The success of J. Marion Sims as "the father of
gynecology" in the United States rested solely on the
personal sacrifices of the enslaved African women he
experimented on from 1845 to 1849. Had they not been his
property, giving him carte blanche to cut them open and sew them
back up as he saw fit, he could have never devised the surgical
technique that brought him international recognition. He never
expressed any interest in the cause of vesico-vaginal fistulas
or in the health of the women themselves. Nor did he concern
himself with the extent of recovery made by the patients. And
never did he express moral uncertainty because he had kept
several women captive for the expressed purpose of painful
surgical experimentation. Undeniably, nineteenth century medical
practices were crude and painful, but Sims' contemporaries felt
he was unnecessarily cruel. Other physicians of that unfortunate
era experimented on the enslaved, but among them, James Marion
Sims was one of the worst.
Since it was illegal for enslaved Africans to read or write, an
offense punishable by death, Anarcha, Betsy and Lucy left no
account of their ordeal. We can only imagine what they endured
at the hands of Sims and what horror an enslaved woman must have
felt at the news that she was being sent to him for treatment.
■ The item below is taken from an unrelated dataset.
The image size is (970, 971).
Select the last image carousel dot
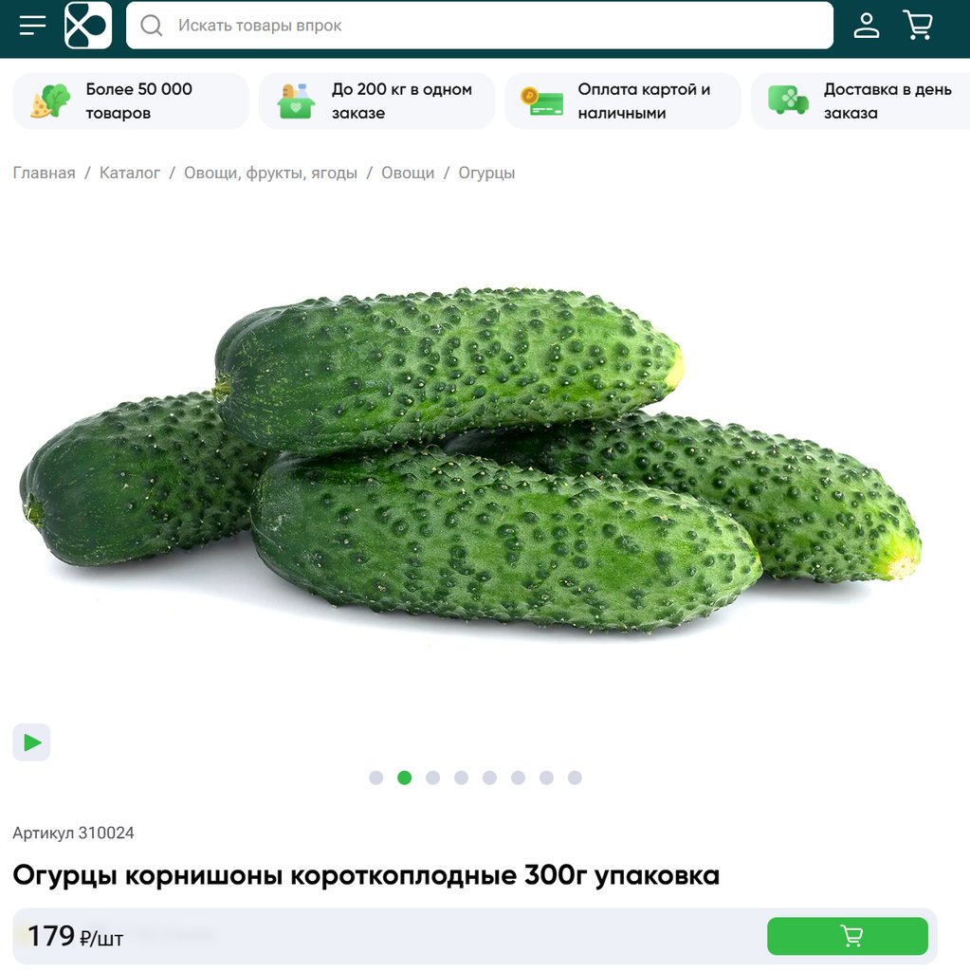point(575,778)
Surely rumors must have run rampant among enslaved communities
about what he did to women there. All over South Carolina, Sims
has been honored and memorialized with statues and plaques.
Buildings, hospitals, schools and streets bare his name. While
it is impossible to negate the historical context of his racial,
class and gender biases, shouldn't we agree to apply some
standard of humanity to those we choose to honor?
Wendy Brinker is an activist and artist in Columbia, South Carolina.